Insights into pituitary tumorigenesis: from Sanger sequencing to next-generation sequencing and beyond.

Introduction: This review explores insights provided by next-generation sequencing (NGS) of pituitary tumors and the clinical implications.Areas covered: Although syndromic forms account for just 5% of pituitary tumours, past Sanger sequencing studies pragmatically focused on them. These studies identified mutations in MEN1, CDKN1B, PRKAR1A, GNAS and SDHx causing Multiple Endocrine Neoplasia-1 (MEN1), MEN4, Carney Complex-1, McCune Albright Syndrome and 3P association syndromes, respectively. Furthermore, linkage analysis of single-nucleotide polymorphisms identified AIP mutations in 20% with familial isolated pituitary adenomas (FIPA).
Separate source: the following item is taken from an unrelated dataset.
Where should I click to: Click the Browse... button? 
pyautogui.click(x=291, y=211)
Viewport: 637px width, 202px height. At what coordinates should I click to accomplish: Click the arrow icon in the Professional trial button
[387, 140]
NGS has enabled further investigation of sporadic tumours. Thus, mutations of USP8 and CABLES1 were identified in corticotrophinomas, BRAF in papillary craniopharyngiomas and CTNNB1 in adamantinomatous craniopharyngiomas. NGS also revealed that pituitary tumours occur in the DICER1 syndrome, due to DICER1 mutations, and CDH23 mutations occur in FIPA. These discoveries revealed novel therapeutic targets and studies are underway of BRAF inhibitors for papillary craniopharyngiomas, and EGFR and USP8 inhibitors for corticotrophinomas.Expert opinion: It has become apparent that single-nucleotide variants and small insertion/deletion DNA mutations cannot explain all pituitary tumorigenesis. Integrated and improved analyses including whole-genome sequencing, copy number, and structural variation analyses, RNA sequencing and epigenomic analyses, with improved genomic technologies, are likely to further define the genomic landscape.